O engenheiro da rede, mesmo longe, precisa ser capaz de ver os resultados obtidos nos testes para identificar mais rapidamente o problema. Muitas vezes, contudo, é necessário que esse profissional veja o ambiente no qual o técnico está trabalhando. Com uma webcam conectada às portas USB de algumas ferramentas específicas é possível ver ao vivo este local, possibilitando visualizar melhor questões mais complexas de engenharia de rede, como armários de fiação ou centro de dados.

Toda essa tecnologia aplicada às ferramentas portáteis de teste de cabo e conectividade pode parecer um exagero. No entanto, um estudo recente, com mais de 300 especialistas do ramo, revelou que profissionais de rede gastam cerca de 25% de seu tempo com “Chamadas”. A pesquisa mostrou ainda que 48% das empresas levam mais de meio expediente para encerrar protocolos e 46% delas, ainda, revelaram que há pressões para reduzir o tempo de solução dos problemas.

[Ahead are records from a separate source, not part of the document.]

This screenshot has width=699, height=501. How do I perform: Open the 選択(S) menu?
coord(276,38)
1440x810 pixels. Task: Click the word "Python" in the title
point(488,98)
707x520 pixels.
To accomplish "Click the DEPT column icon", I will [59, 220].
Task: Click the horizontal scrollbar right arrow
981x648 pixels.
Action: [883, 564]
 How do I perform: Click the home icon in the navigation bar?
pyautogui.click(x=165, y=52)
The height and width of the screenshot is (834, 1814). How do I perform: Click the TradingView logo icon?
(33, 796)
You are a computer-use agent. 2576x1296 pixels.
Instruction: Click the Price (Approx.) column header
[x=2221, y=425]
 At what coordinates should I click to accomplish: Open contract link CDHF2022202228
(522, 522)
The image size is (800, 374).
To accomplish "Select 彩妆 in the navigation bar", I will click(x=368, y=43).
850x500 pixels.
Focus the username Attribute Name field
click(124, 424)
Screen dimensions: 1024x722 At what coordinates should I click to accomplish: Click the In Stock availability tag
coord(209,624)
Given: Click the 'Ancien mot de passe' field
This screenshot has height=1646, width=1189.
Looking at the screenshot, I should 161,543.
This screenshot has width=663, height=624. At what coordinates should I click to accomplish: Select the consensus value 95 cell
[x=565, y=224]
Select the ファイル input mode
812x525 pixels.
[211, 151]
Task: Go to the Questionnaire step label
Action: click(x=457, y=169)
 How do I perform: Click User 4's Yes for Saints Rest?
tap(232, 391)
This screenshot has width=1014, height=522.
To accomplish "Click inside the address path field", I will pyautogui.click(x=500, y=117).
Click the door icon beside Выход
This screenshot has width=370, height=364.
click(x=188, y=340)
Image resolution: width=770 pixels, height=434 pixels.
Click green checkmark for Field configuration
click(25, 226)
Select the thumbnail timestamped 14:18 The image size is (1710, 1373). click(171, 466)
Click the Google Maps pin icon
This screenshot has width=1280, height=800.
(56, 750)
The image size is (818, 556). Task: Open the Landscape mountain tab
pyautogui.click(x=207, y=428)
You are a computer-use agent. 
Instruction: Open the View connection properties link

A fim de melhorar a gestão de manutenção, utilizar essas técnicas e ferramentas recentes geram muita economia para as empresas. A economia é vista no deslocamento de pessoal qualificado, que não precisa sair da sede, e no tempo gasto para encerrar os protocolos. É possível que o investimento feito nessas ferramentas retorne em até quatro meses, dependendo da demanda das equipes.

Não se esqueça: seja para resolver problemas da rede LAN/WAN localmente ou remotamente, são a produtividade e logística que devem imperar nas estratégias corporativas. E você, profissional de TI, precisa mostrar que novas ferramentas já estão disponíveis no mercado.